The House and Senate have released their respective budgets. Revenue is up for the state overall, but most of the new revenue cannot be spent without a 60-vote majority. Both budgets include significant funding for K-12 education, as well as some funding for behavioral health. The good news is that there are no proposed cuts to hospitals in either budget. WSHA is still reviewing the details of the budgets – see our chart below for more detail. The next step is for the budgets to be adopted in their chambers of origin followed by negotiations to reconcile differences between now and March 8.
The State Economic and Revenue Forecast Council estimated a revenue increase of $647 million for the 2017-2019 biennium, and an increase of $671 million for the 2019-21 biennium. The Senate invests more than $900 million for K-12 public schools, while the House invests about $190 million. For mental health, the Senate and House have an overwhelming emphasis on increased funding to the state hospitals. Both budgets focus spending on meeting Centers for Medicare & Medicaid Services’ requirements and also funding for forensic mental health patients where the state continues not to meet court requirements. While WSHA supports increased funding for mental health, we continue to advocate for increases for community-based services.
To compare the budgets, see our comparison chart
Your help needed on HB 1715: Nurse staffing
We need your help to defeat HB 1715: uninterrupted meal/rest breaks and prohibiting use of pre-scheduled on-call in hospitals.

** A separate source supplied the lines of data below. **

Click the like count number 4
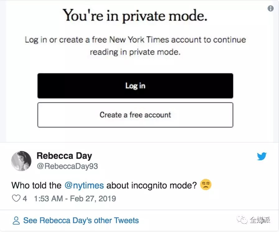279x232 pixels. point(25,198)
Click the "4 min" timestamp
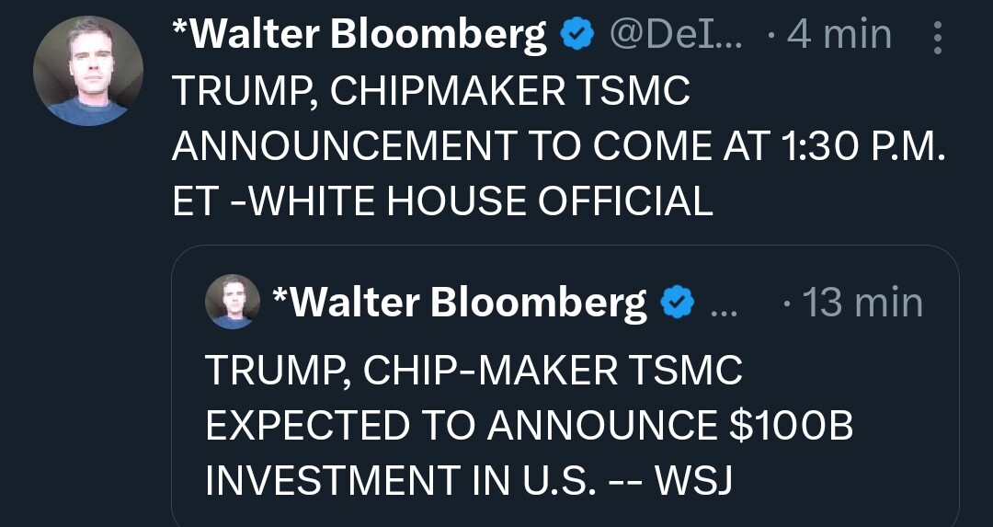993x527 pixels. click(839, 36)

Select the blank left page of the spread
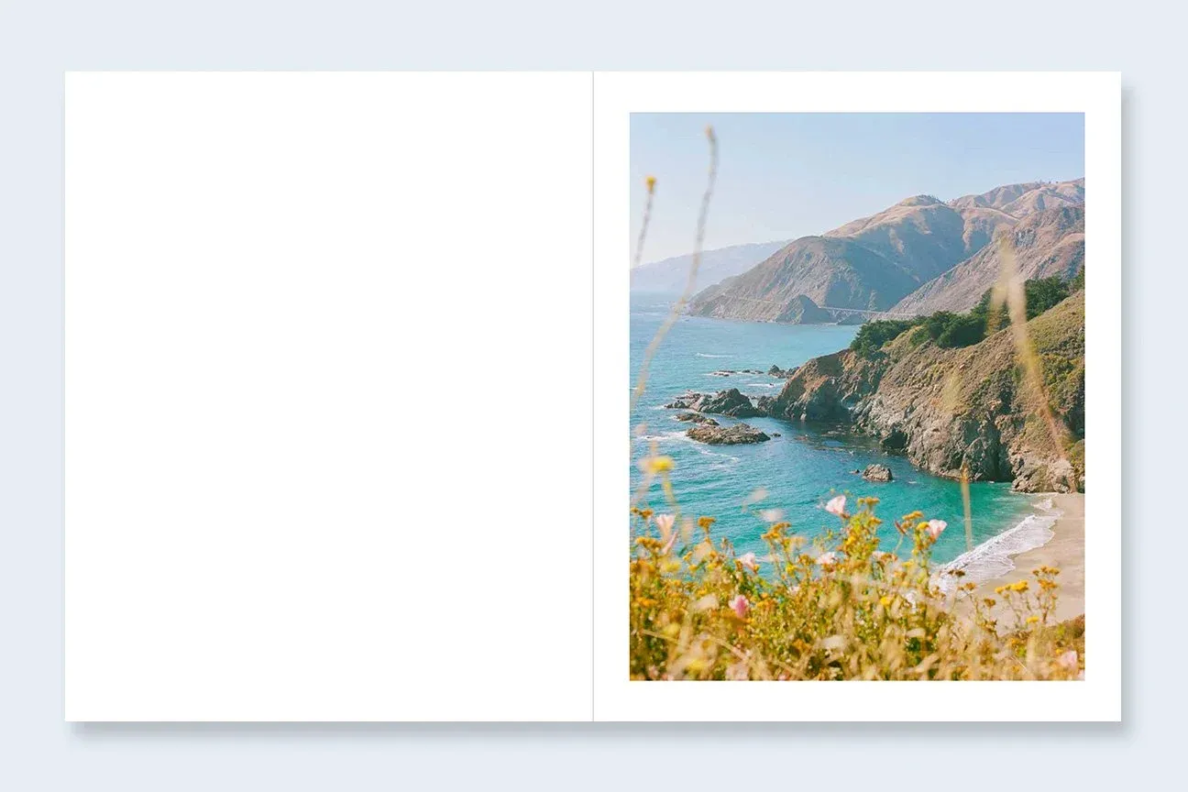(329, 396)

We are encouraging CEOs to reach out to their senator(s) to let them know hospitals remain opposed to this bill. We recommend calling your senator(s) office today to request a 15 minute phone meeting for next week. See our talking points.
Friday, February 23 is the cutoff for bills to be voted out of committees in the opposite house. Bills will then move to the floor for action. See the cutoff calendar.
WSHA Legislative Testimony: February 19-23
WSHA is testifying on the following bills this week:
- HB 2101: Sexual assault nurses. Directs a study to increase availability of and access to sexual assault nurse examiners statewide. WSHA testified in support.
- HB 2408: Individual market stability. Seeks to ensure commercial individual market plans are sold statewide. WSHA testified in support.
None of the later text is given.